* **READING PASSAGE**
________

It’s almost always a simplification to point to a single ideology as being “what the culture believes.” With that caveat, however, it is not inaccurate to say that the opinion-makers of America–academia, media, scientists, etc.–have nearly unanimously embraced the naturalistic worldview. While even its supporters struggle to define naturalism precisely, at its heart is the simple idea that everything in the world (both what exists and what happens) can be explained through purely mechanistic cause and effect. Everything from planets to animals to ideas is ultimately the product of a chain of exclusively material “dominoes” stretching back into the unknowable past. The theory really came into its own in the 19th Century, as Darwinian evolution purported to fit the diversity and apparent design of biological life into that same impersonal progression of cause and effect.

________

* **WHAT THIS EXERCISE ASKS**
(A) Repeat word for word the part of the passage on naturalism starting at "It’s almost always" and ending at "progression of cause and effect.".
(B) Name every group the passage on naturalism lists as opinion-makers of America.

________

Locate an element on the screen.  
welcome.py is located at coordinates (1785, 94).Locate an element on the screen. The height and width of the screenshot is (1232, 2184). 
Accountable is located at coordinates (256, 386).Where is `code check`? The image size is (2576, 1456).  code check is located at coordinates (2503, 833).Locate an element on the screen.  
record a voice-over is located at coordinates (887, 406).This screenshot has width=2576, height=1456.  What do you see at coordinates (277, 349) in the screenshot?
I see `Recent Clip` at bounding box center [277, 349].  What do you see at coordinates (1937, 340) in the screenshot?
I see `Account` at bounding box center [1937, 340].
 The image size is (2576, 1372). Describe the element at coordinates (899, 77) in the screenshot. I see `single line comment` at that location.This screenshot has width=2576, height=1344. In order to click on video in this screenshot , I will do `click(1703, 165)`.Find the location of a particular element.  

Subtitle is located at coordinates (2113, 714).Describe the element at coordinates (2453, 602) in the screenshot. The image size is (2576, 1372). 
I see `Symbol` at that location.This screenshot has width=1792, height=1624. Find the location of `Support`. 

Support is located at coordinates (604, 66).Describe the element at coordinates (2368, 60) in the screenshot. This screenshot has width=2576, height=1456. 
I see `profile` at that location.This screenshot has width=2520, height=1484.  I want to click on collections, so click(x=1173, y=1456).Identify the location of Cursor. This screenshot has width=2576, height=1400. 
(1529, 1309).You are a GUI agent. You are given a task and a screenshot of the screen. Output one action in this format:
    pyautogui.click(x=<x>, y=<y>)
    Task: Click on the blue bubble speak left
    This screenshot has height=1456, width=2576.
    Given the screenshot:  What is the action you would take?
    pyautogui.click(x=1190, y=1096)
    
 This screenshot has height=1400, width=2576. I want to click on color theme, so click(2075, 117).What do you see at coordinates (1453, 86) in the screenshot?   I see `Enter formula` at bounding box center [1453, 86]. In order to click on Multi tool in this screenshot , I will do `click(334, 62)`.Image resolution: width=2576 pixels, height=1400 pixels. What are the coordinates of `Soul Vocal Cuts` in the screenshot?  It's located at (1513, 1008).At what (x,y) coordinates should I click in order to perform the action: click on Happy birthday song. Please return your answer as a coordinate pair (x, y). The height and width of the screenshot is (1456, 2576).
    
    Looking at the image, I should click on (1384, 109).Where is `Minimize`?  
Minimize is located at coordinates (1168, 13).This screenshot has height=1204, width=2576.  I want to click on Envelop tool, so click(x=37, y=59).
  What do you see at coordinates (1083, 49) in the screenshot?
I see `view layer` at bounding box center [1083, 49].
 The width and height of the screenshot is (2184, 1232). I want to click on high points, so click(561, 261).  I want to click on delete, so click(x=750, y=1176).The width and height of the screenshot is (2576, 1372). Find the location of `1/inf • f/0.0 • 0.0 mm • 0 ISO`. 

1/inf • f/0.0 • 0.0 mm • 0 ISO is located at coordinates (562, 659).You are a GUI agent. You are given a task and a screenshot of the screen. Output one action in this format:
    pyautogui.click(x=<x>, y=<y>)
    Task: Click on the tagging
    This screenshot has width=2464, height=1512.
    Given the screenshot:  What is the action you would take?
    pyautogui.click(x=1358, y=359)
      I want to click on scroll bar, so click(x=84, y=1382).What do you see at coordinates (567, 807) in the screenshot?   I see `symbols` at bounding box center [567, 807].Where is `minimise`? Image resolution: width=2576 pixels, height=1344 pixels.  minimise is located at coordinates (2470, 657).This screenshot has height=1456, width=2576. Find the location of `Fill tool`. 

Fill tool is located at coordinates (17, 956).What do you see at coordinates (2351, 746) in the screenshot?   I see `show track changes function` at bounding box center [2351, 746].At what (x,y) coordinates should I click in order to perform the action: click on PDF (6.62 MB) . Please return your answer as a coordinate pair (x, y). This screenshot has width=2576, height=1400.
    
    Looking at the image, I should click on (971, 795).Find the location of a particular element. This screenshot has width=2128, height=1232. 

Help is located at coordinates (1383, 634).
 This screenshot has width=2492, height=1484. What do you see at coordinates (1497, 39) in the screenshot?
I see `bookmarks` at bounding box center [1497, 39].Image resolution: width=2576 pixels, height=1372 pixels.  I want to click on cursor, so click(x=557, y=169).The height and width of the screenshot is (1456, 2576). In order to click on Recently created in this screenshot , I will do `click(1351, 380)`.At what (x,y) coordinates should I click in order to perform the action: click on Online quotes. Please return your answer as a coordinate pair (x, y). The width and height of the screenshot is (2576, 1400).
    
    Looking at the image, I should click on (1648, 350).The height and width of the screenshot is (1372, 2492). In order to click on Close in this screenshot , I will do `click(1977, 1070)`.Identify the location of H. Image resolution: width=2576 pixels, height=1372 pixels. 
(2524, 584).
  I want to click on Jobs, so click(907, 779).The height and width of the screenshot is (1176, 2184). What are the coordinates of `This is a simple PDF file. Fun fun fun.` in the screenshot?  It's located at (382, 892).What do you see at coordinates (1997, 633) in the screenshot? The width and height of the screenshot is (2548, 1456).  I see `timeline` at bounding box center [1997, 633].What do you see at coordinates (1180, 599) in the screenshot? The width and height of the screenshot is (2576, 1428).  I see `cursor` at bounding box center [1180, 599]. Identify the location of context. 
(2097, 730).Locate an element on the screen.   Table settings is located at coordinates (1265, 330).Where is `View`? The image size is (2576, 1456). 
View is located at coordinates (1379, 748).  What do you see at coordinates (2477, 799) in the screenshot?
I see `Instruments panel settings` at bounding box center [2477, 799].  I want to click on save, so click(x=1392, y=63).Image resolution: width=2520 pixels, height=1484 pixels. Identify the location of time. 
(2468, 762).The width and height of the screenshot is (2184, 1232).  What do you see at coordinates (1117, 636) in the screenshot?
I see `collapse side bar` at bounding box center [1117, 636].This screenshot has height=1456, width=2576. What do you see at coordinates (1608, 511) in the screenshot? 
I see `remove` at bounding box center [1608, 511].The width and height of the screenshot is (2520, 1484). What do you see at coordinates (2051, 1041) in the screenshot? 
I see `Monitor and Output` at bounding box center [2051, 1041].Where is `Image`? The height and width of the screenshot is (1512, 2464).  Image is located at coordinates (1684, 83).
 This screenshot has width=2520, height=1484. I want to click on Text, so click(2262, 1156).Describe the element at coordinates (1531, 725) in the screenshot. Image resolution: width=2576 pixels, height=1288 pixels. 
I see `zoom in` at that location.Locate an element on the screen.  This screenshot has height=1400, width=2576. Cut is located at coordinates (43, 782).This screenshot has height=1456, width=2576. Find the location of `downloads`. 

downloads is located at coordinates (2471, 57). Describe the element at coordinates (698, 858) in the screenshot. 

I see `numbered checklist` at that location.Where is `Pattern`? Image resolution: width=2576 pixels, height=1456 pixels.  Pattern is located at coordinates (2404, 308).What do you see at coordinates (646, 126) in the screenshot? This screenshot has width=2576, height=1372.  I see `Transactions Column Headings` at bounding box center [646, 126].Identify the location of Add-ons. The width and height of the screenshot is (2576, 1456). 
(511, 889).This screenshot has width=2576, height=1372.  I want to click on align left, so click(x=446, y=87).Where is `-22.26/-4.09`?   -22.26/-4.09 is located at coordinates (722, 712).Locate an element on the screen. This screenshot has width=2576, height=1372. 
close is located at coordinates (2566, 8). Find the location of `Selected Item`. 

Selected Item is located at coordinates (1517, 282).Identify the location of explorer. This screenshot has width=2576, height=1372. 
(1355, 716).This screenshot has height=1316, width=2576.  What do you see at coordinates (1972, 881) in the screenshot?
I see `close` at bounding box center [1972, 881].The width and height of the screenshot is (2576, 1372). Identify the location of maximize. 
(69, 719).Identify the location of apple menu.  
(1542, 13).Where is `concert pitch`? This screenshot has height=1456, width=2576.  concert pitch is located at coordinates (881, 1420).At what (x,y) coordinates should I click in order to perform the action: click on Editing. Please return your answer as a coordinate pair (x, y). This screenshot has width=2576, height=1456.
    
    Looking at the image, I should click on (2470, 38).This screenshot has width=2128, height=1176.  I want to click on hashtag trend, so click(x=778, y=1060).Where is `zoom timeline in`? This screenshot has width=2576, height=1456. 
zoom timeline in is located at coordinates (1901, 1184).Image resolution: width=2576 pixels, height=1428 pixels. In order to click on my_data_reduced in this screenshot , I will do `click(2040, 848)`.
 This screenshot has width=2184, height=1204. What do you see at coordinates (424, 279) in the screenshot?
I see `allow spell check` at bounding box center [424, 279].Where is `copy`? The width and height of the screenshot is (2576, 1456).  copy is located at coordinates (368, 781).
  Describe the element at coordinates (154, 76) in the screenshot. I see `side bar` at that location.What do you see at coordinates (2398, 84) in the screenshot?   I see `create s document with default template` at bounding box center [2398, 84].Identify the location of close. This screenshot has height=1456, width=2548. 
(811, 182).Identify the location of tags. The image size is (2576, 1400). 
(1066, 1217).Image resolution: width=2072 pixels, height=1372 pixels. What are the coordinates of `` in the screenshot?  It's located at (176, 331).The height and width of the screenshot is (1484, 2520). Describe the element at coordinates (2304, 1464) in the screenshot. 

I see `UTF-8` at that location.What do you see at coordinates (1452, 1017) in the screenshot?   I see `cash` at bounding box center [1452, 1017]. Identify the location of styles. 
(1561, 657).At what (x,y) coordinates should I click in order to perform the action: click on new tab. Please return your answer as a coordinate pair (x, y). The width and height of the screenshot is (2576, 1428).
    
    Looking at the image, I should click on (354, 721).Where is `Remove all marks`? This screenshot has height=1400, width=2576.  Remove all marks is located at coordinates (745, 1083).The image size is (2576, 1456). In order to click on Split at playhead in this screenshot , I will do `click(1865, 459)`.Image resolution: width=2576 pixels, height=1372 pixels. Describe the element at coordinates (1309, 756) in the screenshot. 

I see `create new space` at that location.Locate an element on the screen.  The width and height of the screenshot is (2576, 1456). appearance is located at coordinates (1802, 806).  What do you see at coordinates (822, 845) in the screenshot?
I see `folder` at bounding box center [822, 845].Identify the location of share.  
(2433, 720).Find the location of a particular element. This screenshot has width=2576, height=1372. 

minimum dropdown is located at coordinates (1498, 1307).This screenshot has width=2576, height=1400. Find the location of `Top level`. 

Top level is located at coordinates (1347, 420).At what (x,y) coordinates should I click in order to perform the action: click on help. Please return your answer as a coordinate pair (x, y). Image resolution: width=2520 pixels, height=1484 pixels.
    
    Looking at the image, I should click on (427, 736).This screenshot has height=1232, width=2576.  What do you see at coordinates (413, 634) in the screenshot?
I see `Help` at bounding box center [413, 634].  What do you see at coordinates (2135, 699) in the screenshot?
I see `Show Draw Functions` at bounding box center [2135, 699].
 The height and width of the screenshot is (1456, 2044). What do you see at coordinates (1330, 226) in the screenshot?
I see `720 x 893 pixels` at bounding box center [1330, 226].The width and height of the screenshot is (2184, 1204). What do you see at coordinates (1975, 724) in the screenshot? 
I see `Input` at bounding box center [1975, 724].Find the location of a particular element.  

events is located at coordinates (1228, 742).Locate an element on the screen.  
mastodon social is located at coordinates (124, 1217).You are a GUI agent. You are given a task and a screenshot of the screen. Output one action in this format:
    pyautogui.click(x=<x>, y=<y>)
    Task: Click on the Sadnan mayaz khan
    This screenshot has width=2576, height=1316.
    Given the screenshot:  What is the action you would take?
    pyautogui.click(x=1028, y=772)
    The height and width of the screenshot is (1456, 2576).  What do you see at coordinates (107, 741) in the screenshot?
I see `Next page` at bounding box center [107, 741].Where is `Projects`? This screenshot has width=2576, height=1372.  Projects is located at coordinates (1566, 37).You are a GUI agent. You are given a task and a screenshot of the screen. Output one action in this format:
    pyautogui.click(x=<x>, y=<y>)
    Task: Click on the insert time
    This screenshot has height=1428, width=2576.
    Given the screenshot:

________

* **PER-TASK OUTPUTS**
(A)
It’s almost always a simplification to point to a single ideology as being “what the culture believes.” With that caveat, however, it is not inaccurate to say that the opinion-makers of America–academia, media, scientists, etc.–have nearly unanimously embraced the naturalistic worldview. While even its supporters struggle to define naturalism precisely, at its heart is the simple idea that everything in the world (both what exists and what happens) can be explained through purely mechanistic cause and effect. Everything from planets to animals to ideas is ultimately the product of a chain of exclusively material “dominoes” stretching back into the unknowable past. The theory really came into its own in the 19th Century, as Darwinian evolution purported to fit the diversity and apparent design of biological life into that same impersonal progression of cause and effect.

(B) academia, media, scientists